— Directions —
Your reply should consist only of the lines from the one holding "Task: Open the wrench Jobs icon in sidebar" to the last line of the data below, written out exactly and without pictures.

Stored data
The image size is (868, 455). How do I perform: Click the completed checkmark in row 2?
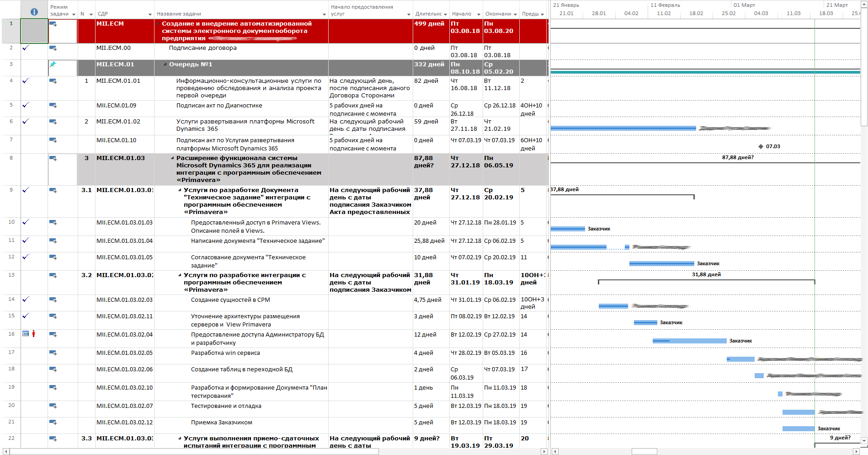pyautogui.click(x=26, y=48)
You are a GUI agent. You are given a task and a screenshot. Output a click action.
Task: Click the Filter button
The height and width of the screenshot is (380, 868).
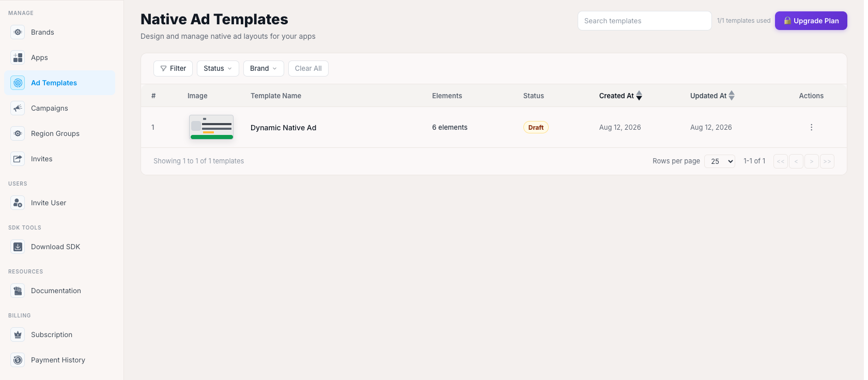(x=173, y=68)
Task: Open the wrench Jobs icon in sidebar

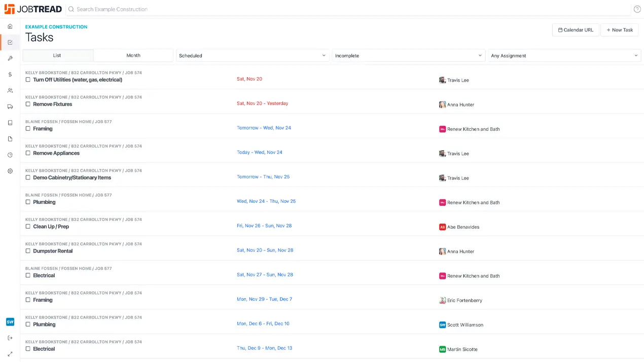Action: [10, 58]
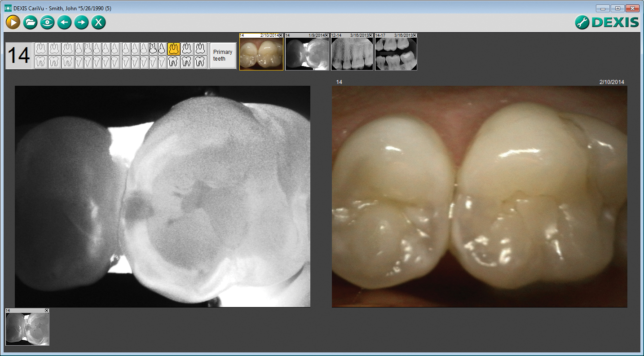This screenshot has width=644, height=356.
Task: Go to previous with left arrow icon
Action: 64,22
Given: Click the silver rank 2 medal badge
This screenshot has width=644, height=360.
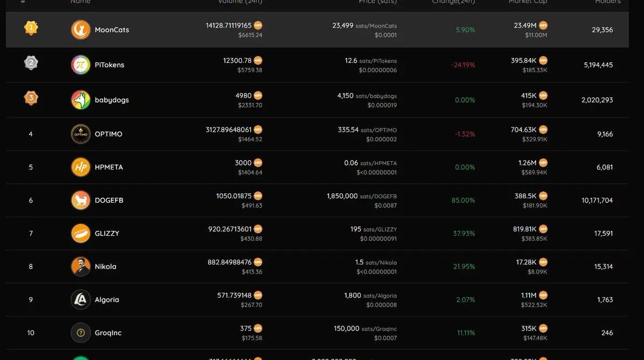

— Exercise answer —
Task: Open the wrench Jobs icon in sidebar

Action: [10, 58]
This screenshot has width=644, height=356.
Task: Go to previous with left arrow icon
Action: 64,22
Given: Click the silver rank 2 medal badge
This screenshot has width=644, height=360.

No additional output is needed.